Archive for the ‘Salvin, Anthony’ Category

A Victorian library at Dunster Castle

August 18, 2011

The Library at Dunster Castle. ©NTPL/Bill Batten

Mark Purcell, the National Trust’s Libraries Curator, runs a thriving open Facebook group called National Trust Libraries. There he shares fascinating facts, discoveries and images to do with the books and library rooms in the care of the National Trust.

Wallpaper imitating Spanish leather hangings, installed in the Library as part of the Salvin remodeling of Dunster. ©NTPL/Bill Batten

He just posted the above image of the Library at Dunster Castle, Somerset, which he says is not a particularly important with regard to its books, but is definitely an evocative example of a Victorian library sitting room.

George Fownes Luttrell, by Cyrus Johnson. ©NTPL/John Hammond

The room was created in 1870-1 by the architect Anthony Salvin for the owner of Dunster, George Fownes Luttrell and his wife Anne Elizabeth.

Anne Elizabeth Hood, wife of George Fownes Luttrell, by Cyrus Johnson. ©NTPL/John Hammond

Salvin was known for his work remodelling ancient castles such as Alnwick in Northumberland. The Luttrells similarly wanted to bring their own castle into line with Victorian levels of comfort and efficiency, but at the same time to preserve and enhance the medieval and Jacobean elements of the building.

Dunster Castle seen from the Lawns. ©NTPL/Arnhel de Serra

Although the £25,000 budget at Dunster was only about a tenth of that at Alnwick, Salvin made various changes both inside and out which were meant to look as if they had been gradually added over the centuries. At the same time that did not prevent him from installing gas lighting, central heating, running hot water and the latest kitchen equipment.

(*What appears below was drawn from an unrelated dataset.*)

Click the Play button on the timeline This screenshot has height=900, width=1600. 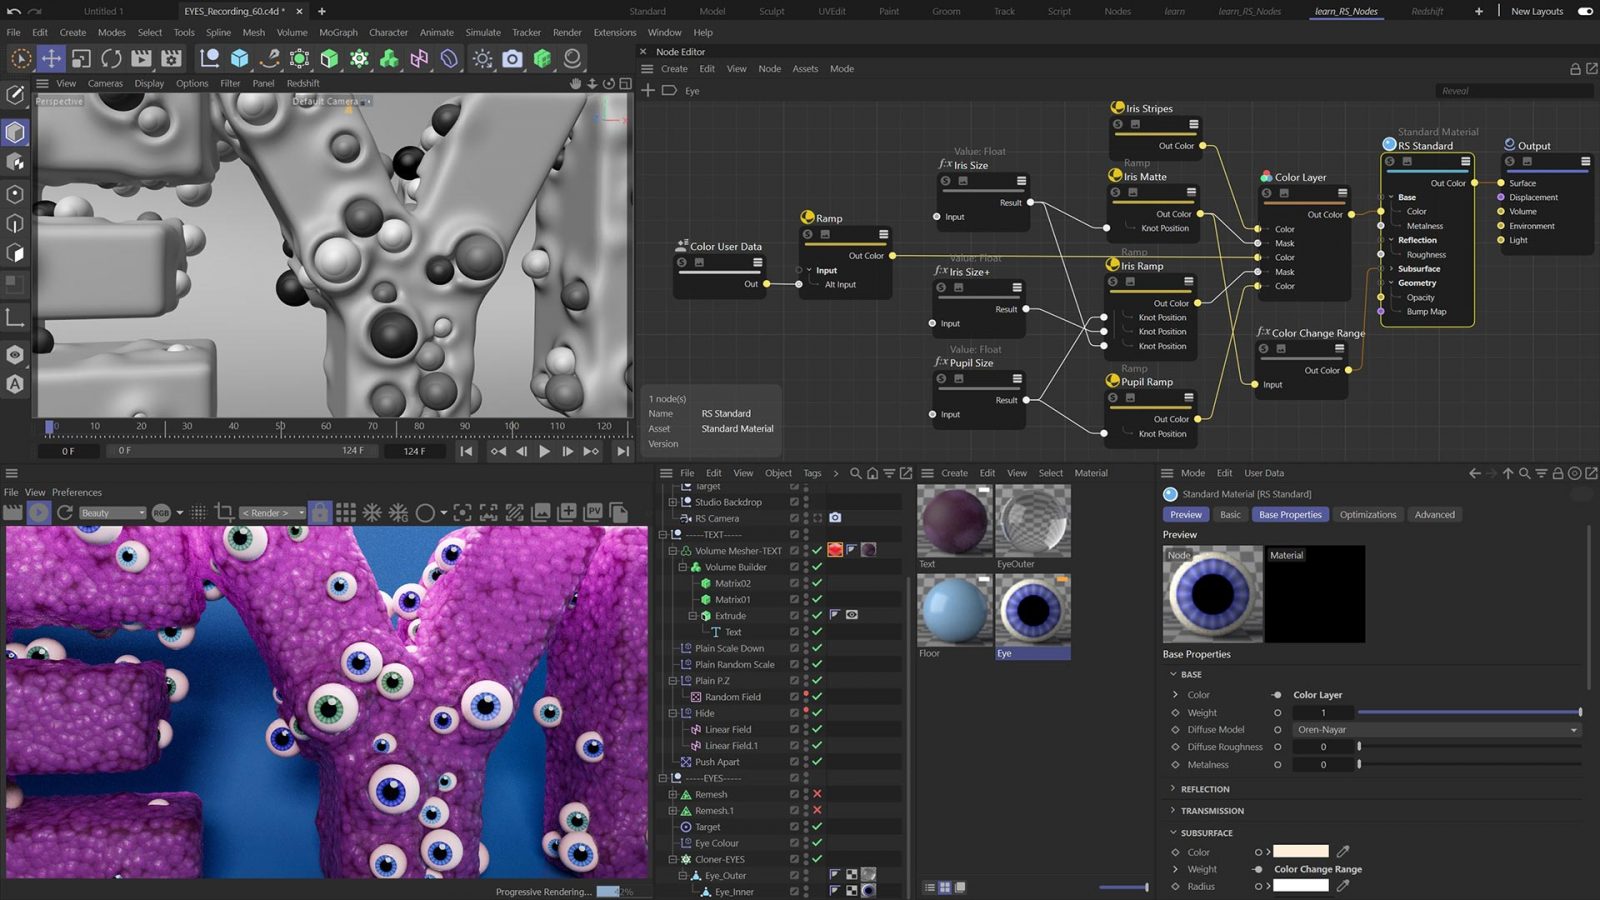544,451
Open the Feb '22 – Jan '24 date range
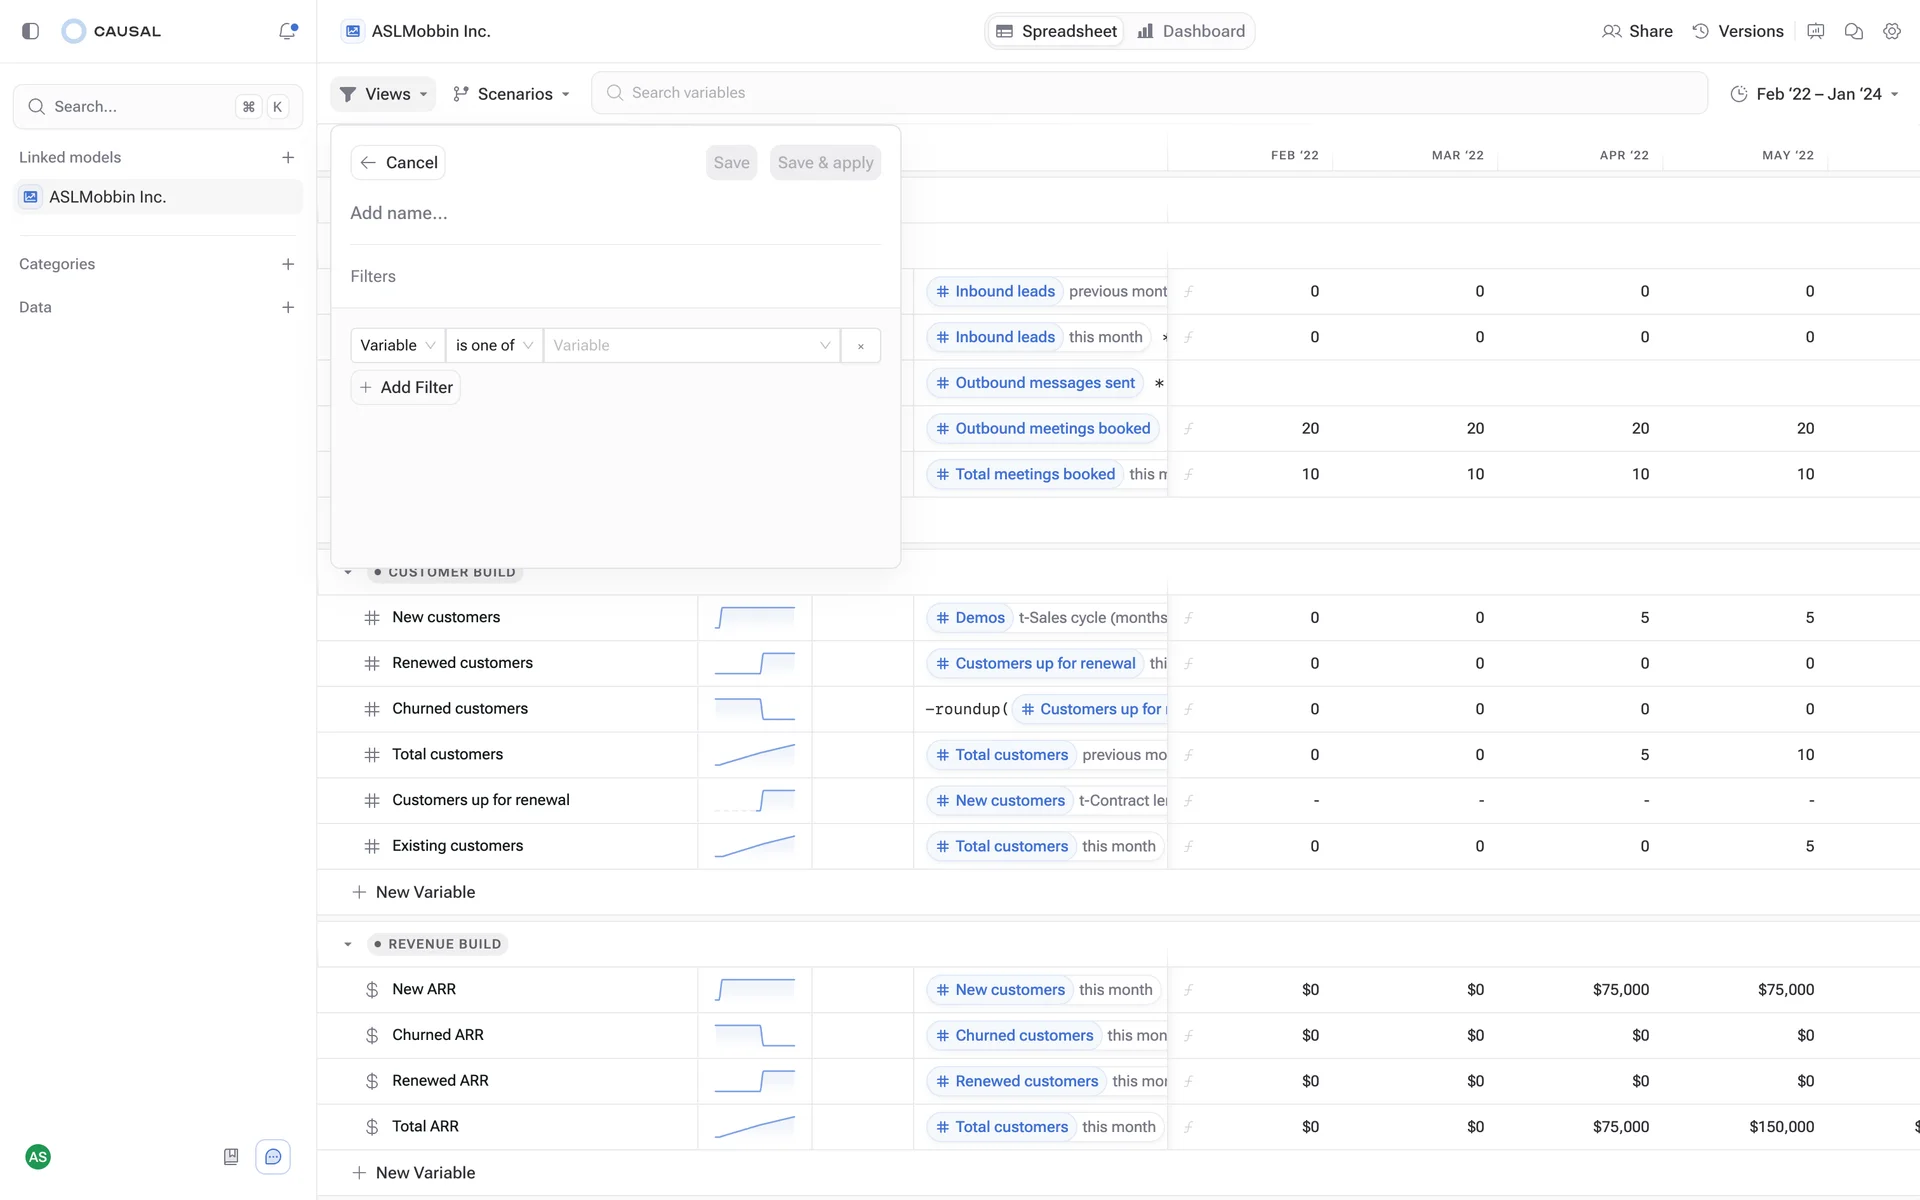The height and width of the screenshot is (1200, 1920). [1814, 94]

Dunster Castle in its landscape. ©NTPL/Magnus Rew

Another example of Salvin’s picturesque work can be found at Scotney Castle in Kent. And Mark Purcell, as many of you will know, has recently published a book about historic Irish libraries.

The new house

March 22, 2010

The ruin at Scotney Castle, with the new house beyond. ©NTPL/John Miller

The garden at Scotney Castle, in Kent, is one of the finest surviving examples of the Picturesque landscape style. Around 1840 Edward Hussey III commissioned Anthony Salvin to build a new house there. The garden was designed by William Sawrey Gilpin, who incorporated the ruin of the old castle in a picturesque composition that could be admired from the new house.

The hall at the new house. ©NTPL/Andreas von Einsiedel

Edward’s grandson Christopher Hussey inherited Scotney in 1952. He was an architectural historian who contributed to Country Life for over 50 years. In 1927 he had written a pioneering study of the Picturesque movement, which was directly influenced by his experience of the garden at Scotney. He was also one of the minds behind the National Trust’s Country Houses Scheme, through which historic houses were beginning to be secured in the 1940s.

Christopher Hussey's study. ©NTPL/Andreas von Einsiedel

Christopher and his wife Betty reinvigorated the garden, and they furnished the house with heirlooms as well as new purchases. Although they were keen to preserve the original neo-Elizabethan decor, the interiors also clearly show their own taste and interests. 

Some of Christopher Hussey's books. ©NTPL/Andreas von Einsiedel

The Husseys’ friends have testified that Scotney was a happy and welcoming place. The interiors show what life could be like in an English country house in the twentieth century, with a relaxed coexistence of old and new.

The kitchen. ©NTPL/John Miller

Scotney was left to the National Trust upon Christopher’s death in 1970, but Betty continued to live in the house during her long widowhood. After her death the contents of the house were accepted in lieu of inheritance tax and allocated to the National Trust in 2008.

The bamboo bedroom (during 2010 this room may only be open on selected days). ©NTPL/Andreas von Einsiedel

The house is now open to visitors. It adds another layer to the already rich and multifaceted experience of Scotney.